The Science of Compound Medicaments

The Arabic and Latin Science of Compound Medicaments

A New Reading of Book Ten of the «Practica Pantegni»

Anna Gili

11 November 2025 – 5 PM (CEST)

The medical encyclopaedia composed by the Arabic physician al-Majūsī (930-994), the Royal Book (al-Kitāb al-Malakī), includes in its practical section an entire book devoted to the science of compound medicaments. Rather than merely collecting lists of antidotes, it opens with a substantial introduction that innovates on earlier discussions of the reasons and methods for composing and administering such remedies.

Al-Majūsī defends the position of rationalist physicians concerning the necessity of using compound antidotes, and elaborates, among other points, on their usefulness as anaesthetics or in facilitating the ingestion of unpleasant substances.
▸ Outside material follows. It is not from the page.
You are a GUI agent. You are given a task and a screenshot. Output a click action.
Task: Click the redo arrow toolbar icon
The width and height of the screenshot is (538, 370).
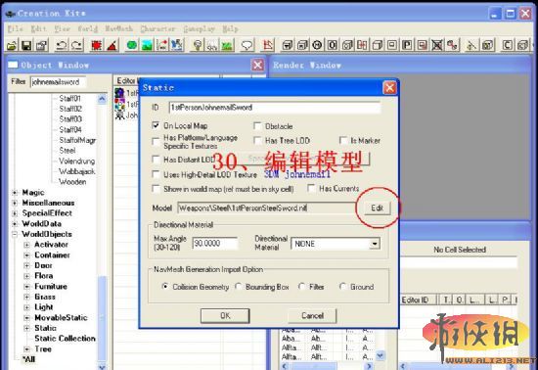coord(77,45)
In the contest between disease and nature, he explains, compound antidotes are an indispensable weapon for the physician.
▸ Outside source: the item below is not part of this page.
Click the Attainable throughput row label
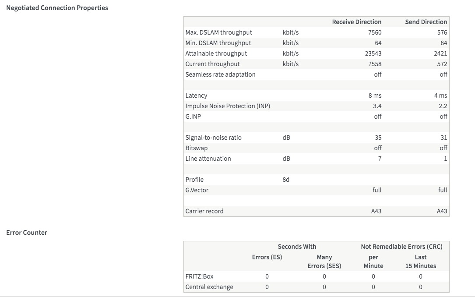 216,53
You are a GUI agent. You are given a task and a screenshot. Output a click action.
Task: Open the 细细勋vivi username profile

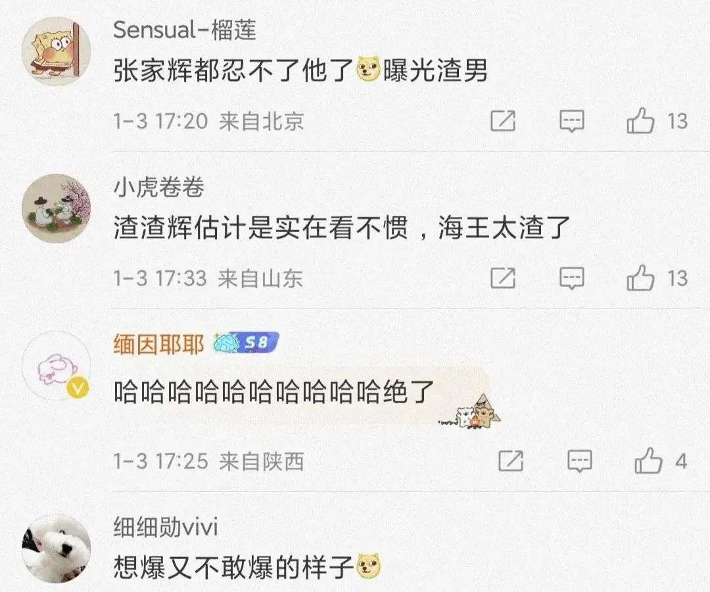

Notably, the Latin version by Constantine the African (1020-1087), preserved in a single Toledo manuscript, goes beyond mere translation of al-Majūsī’s doctrines. It transforms them into an even more philosophically informed discussion, substantiating the claims of the rationalist physicians by explaining how medicaments exert their virtus.
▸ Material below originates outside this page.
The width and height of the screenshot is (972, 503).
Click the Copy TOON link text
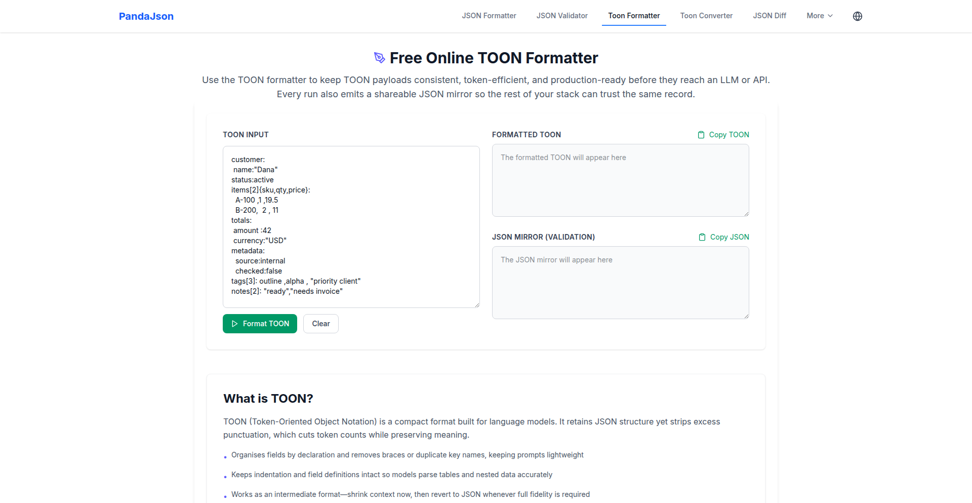point(728,135)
At the same time, Constantine enriched the Kitāb by embedding fragments of earlier Latin learning, thereby creating an original and unprecedented account of the science of composita that has until now remained largely inaccessible.

By presenting a selection of passages, this talk will highlight the main features of this hitherto neglected text together with its Latin adaptation.

About the Speaker ...

Anna Gili is a PhD student in Latin and Arabic philology at the University of Padua and the Julius-Maximilians-Universität Würzburg (cotutelle de thèse).

Her main research interest is the transmission of medical knowledge from Greek into Arabic and from Arabic into Latin during the Middle Ages. Her PhD project aims to critically edit and study the books on pathology in the medical encyclopaedia al-Kitāb al-Malakī, composed by ʿAlī ibn al-ʿAbbās al-Maǧūsī (10th c.) and in its two Latin translations, the Pantegni by Constantine the African and the Liber regalis by Stephen of Antioch.